Una estrecha pasarela recorre la distancia entre las piscinas que dan al edificio de Oscar Niemeyer que alberga la sede de Mondadori. Esta notable pieza de arquitectura parece al mismo tiempo monumental e inmaterial, como si estuviera suspendida, actuando como telón de fondo para una colección que combina la nitidez y la relajación funcional con una sensación de ligereza dominante.

Alessandro Sartori sigue perfeccionando su visión del vestuario metropolitano contemporáneo, fusionando las prestaciones high performance y la velocidad de las prendas deportivas con el refinamiento, la atención al detalle y las preciosas confecciones de la sastrería de alta costura. Convirtiendo el atelier en un laboratorio pero conservando la humanidad y la calidez de la artesanía, diseña nuevas especies de prendas: razas de vestuario derivadas de la transformación perfecta de mundos opuestos.

Esta temporada, Zegna desafía aún más la técnica y la imagen. Las siluetas son amplias y livianas, la combinación de elementos atrevida y singular. Camisas y chaquetas resaltan en formas híbridas, con silueta oversize, cuellos experimentales y divertidas mangas dobles.

Las bombers y los anoraks se combinan con pantalones a medida de doble pinza con cintura alta, reescribiendo por completo la plantilla del traje. Parkas, tanto largas como cortas, ganan la ligereza de una camisa. Estampados a cuadros en degradè y prints gráficos añaden ritmo, mientras que las perforaciones y mallas proporcionan una sensación aún más ligera de inmaterialidad.

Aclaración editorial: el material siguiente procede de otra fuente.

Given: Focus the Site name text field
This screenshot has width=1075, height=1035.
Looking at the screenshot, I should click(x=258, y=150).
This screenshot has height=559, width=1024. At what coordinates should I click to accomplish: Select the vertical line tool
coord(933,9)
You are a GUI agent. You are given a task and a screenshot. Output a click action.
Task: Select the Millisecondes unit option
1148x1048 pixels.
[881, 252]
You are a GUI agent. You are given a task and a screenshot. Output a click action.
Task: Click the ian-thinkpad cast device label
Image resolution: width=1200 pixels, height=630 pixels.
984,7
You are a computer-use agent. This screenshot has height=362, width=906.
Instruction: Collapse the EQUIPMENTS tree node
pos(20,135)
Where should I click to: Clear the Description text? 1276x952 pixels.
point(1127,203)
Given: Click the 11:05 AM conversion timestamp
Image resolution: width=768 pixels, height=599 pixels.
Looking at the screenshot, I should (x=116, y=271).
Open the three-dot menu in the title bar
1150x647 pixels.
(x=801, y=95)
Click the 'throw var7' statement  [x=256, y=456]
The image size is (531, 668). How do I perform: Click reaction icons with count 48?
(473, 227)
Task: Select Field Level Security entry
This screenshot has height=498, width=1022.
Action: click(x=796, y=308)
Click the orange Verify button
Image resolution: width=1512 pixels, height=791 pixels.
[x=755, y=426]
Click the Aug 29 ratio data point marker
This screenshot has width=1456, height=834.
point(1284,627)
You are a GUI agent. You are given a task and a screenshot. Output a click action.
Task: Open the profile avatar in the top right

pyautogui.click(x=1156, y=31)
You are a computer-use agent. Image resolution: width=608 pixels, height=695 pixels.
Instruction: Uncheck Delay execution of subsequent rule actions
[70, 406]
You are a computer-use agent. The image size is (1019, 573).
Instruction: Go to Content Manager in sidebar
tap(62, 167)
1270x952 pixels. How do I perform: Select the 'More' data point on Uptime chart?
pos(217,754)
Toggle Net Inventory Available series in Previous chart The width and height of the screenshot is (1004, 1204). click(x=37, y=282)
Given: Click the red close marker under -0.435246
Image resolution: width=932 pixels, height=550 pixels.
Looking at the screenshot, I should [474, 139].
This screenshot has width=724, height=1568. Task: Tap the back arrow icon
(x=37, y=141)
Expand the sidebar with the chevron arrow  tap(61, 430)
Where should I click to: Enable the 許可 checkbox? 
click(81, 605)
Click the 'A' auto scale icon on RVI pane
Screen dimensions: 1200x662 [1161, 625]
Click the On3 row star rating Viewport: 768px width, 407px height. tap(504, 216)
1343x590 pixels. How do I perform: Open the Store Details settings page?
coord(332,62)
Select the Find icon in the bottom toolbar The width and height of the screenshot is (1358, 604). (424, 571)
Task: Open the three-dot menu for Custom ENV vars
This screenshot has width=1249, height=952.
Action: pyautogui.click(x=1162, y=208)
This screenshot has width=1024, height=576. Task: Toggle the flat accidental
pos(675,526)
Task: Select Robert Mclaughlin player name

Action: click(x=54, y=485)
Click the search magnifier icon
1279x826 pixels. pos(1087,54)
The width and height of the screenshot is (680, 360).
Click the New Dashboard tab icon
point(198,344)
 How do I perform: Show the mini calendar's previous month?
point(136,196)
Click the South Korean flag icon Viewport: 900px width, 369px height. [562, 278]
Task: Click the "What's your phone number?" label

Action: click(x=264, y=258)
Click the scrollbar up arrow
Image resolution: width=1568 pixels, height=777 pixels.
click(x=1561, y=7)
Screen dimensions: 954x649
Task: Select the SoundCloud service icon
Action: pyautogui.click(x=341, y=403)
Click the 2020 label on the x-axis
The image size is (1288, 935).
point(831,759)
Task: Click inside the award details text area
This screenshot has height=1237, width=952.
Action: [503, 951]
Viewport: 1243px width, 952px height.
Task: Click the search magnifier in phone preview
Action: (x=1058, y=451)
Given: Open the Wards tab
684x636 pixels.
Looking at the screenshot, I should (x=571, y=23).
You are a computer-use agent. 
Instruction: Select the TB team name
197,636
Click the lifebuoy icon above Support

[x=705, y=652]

Las piezas de punto son un bloque de construcción para capas innovadoras. En consonancia con la transformación de las categorías, las zapatillas de deporte y las sandalias combinan las construcciones opanka con detalles técnicos y mallas del estilo deportivo, todas rematadas con suelas llamativas.

La yuxtaposición y adición de elementos se ve reforzada por la paleta de colores que combina tonos y matices en variaciones de intensidad. La amalgama de azul pálido, rosa Tropea, verde, arena, amarillo girasol, moca, azul náutico y rojo mora es pictórica y original.

Los tejidos combinan lo técnico con lo refinado: Century Cashmere con una membrana impermeable; seda Tussah texturizada producida por el Lanificio Zegna utilizando hilos obtenidos de fuentes silvestres naturales; mezclas de seda y algodón, satén de lino y algodón, lana, piel de becerro perforada o labrada, malla.

“Para mí crear siempre viene de un desafío técnico. Con esta colección estoy presentando formas audaces y voluminosas, pero muy ligeras, dispuestas en capas de mallas, lanas y sedas. Encontré el mismo desafío en la arquitectura de este espacio”, dice Alessandro Sartori, director artístico de Zegna.

Es el lugar perfecto para dar rienda suelta a los hombres Zegna que se identifican con el logo XXX, que va desde la ropa hasta el look final, unificando el mensaje: un símbolo de la costura que también es la más personal e inesperada expresión de Zegna.

 

“Esta temporada, Zegna desafía aún más la técnica y la imagen. Las siluetas son amplias y livianas, la combinación de elementos atrevida y singular“.